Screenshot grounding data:
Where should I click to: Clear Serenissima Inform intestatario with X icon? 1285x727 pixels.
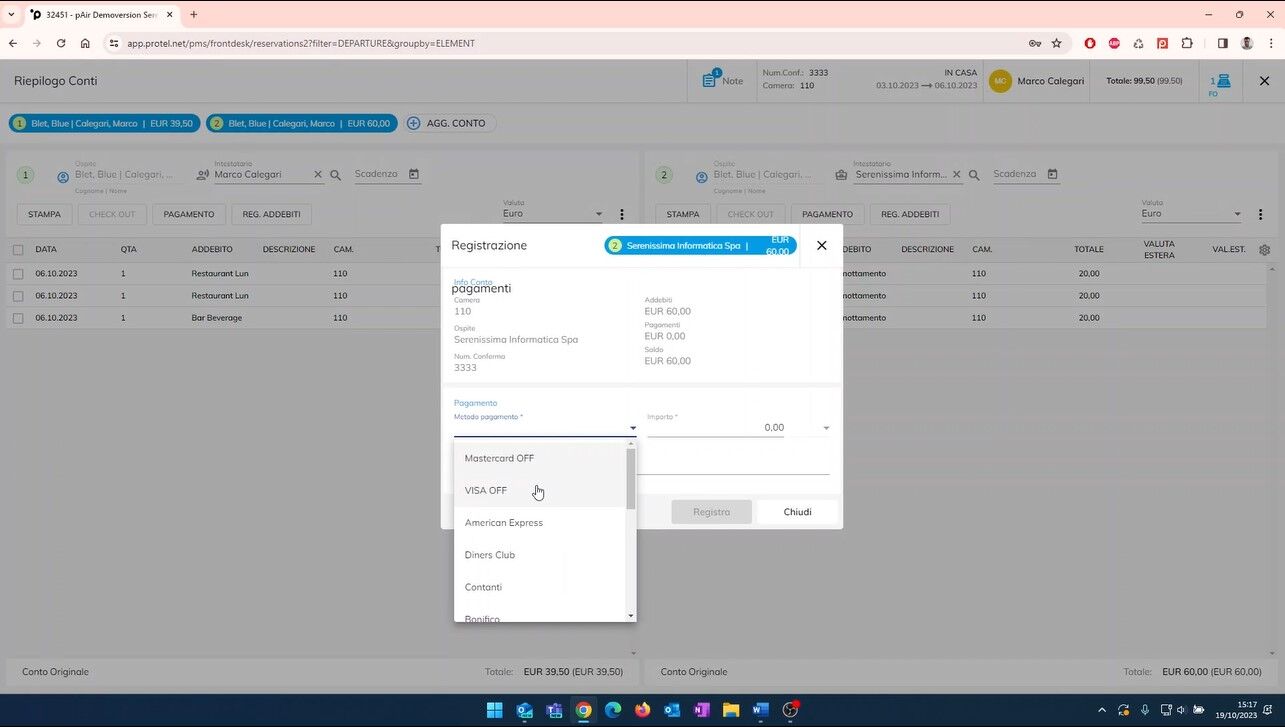pyautogui.click(x=956, y=175)
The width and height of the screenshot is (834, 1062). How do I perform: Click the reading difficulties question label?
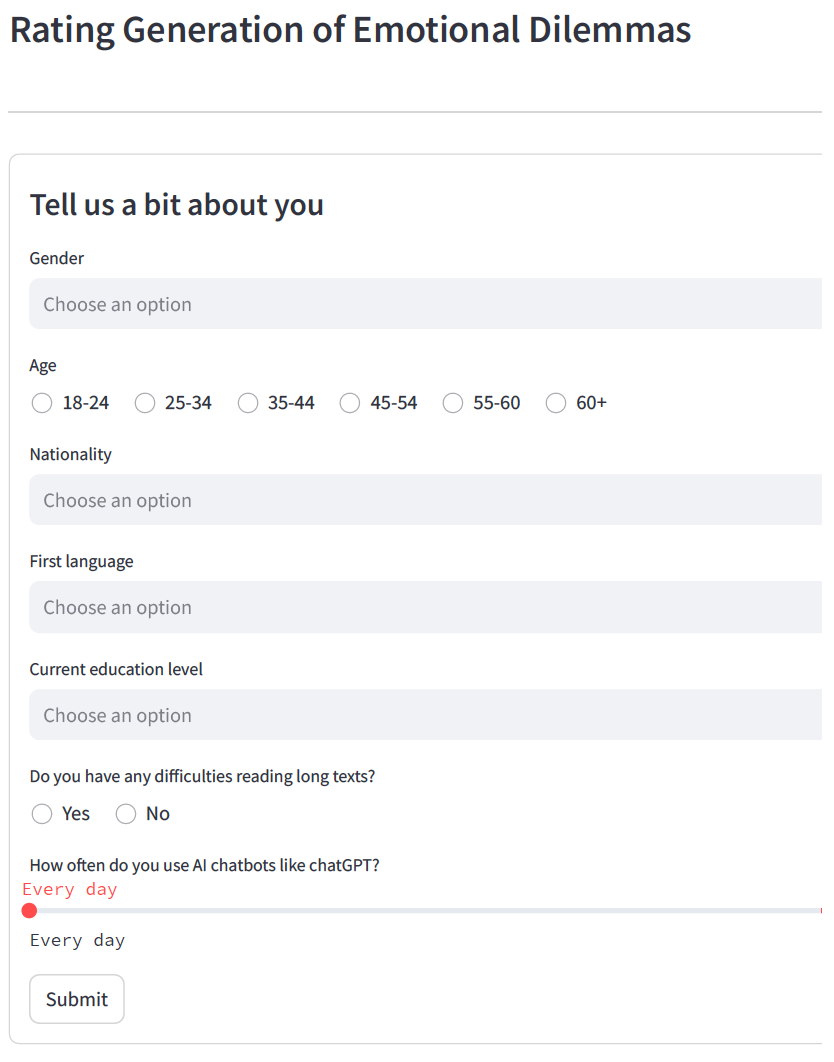point(202,776)
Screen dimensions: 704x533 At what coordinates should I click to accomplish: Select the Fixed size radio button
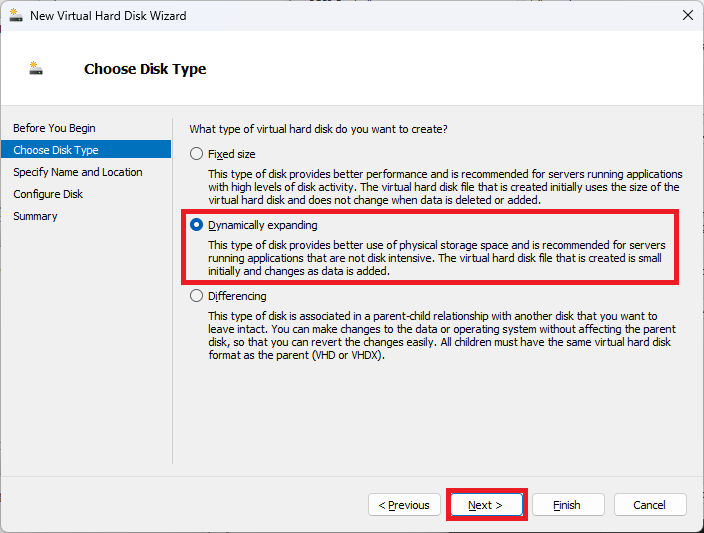coord(196,154)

> **Work instructions**
Write the records above out again word for word, skipping each picture.

> **Your response**
Where should I click to: Clear Serenissima Inform intestatario with X icon? 1285x727 pixels.
pyautogui.click(x=956, y=175)
The width and height of the screenshot is (834, 1062). How do I perform: Click the reading difficulties question label?
point(202,776)
Screen dimensions: 704x533 At what coordinates should I click to accomplish: Select the Fixed size radio button
coord(196,154)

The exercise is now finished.